He began to cough, a horrible, wracking sound that shook his frail body. The cacophony was immensely alarming.

"But she is coming for me" he choked, unabashed, "Daroga, she is coming…she gave her word, her…solemn word to…return…to me…"

I could not hold in the terrible statement that I said next, even though I knew it would devastate him. It tumbled out of my lips, pushed by logic and reason and heedless to emotion.

"And…if she does not?"

"Christine promised. Christine," Erik cried, "is a good girl! Radiant! Lovely!...The…most…the most beautiful…she will sing in _Faust! _In…in an opera is…taking lessons! I will teach…And her voice…She will return…because she promised, heart and soul…but if she does not…if—if she—she is—"

He stopped abruptly, breathing hard, his eyes focused on a point on the opposite wall, his mouth slightly agape.

And then he did the strangest thing.

He began to laugh.

Laugh as if the entire affair was a marvelous joke.

It was quite possibly the most disturbing sound I have ever heard: a mad cackle, at first bursting from its owner in disjointed, tittering spurts and then rising in intensity until it engulfed every part of me. There was absolutely no escape. It rang in my very soul. I wanted to silence that hideous sound!

"Erik," I said urgently, grabbing his twitching hands in mine as he writhed with his own insane laughter, "Listen to me! Listen to me right now! You are ill. Do you understand me? You are very ill indeed—"
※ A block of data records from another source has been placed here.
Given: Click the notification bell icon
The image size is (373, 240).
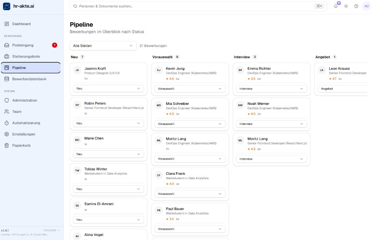Looking at the screenshot, I should click(335, 6).
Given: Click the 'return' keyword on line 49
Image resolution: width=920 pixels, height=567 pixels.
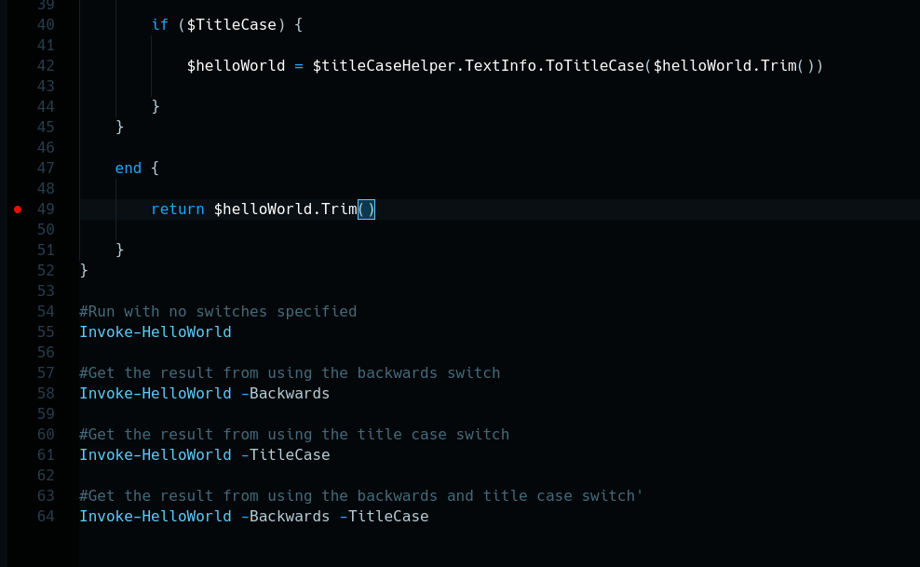Looking at the screenshot, I should pos(177,209).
"_Mad!" _he gasped between those disgusting cackles, "You think—think me mad! But she will come! She loves—_loves me, Daroga! _And she will come and—and—the requiem mass! I will have a requiem mass! And Christine will sing, soaring, soaring, soaring! Unparalleled! Magnificent! And God Himself will tremble!"

"Stop this--!"

"Now! This moment, Death—omnipresent, hovering, here! Ah, but it must wait. I will _make _it wait! Erik will hear her—hear her voice—the very last thing he will ever hear—and no one else—not this time, never again—she is mine! That voice is mine and—mine alone!"

The laughter intensified. It was like some terrible plague, dragging the listener into a fit of despair as it tumbled further and further into the depths of an endless, insane abyss.
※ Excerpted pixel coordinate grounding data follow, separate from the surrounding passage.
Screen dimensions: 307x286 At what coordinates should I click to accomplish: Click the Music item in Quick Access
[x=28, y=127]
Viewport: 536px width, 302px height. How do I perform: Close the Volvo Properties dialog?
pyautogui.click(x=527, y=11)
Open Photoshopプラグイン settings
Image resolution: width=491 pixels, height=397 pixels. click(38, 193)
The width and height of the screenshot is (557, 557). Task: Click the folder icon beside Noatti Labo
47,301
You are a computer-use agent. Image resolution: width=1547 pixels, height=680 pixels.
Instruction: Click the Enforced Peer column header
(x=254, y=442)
"You are going to die!" I roared above it, "Don't you see? You will die if you stay here! You will die!"

"Let it come, then!" He screamed, "Let it come! Blackness, glorious blackness! The music of silence! I stay! I wait! For her—always! Always and everything for her! He is not dead, not dead, not dead…not yet…not…not…"

His voice faded and his horrible coughs ripped through the air again, tearing through his ravaged body and causing it to erupt into erratic spasms. His pain was immense, I knew, worse than anything he had ever experienced, and yet still he pressed on. He repeated it over and over, grasping feebly at the last gossamer strand of hope that fluttered weakly before him.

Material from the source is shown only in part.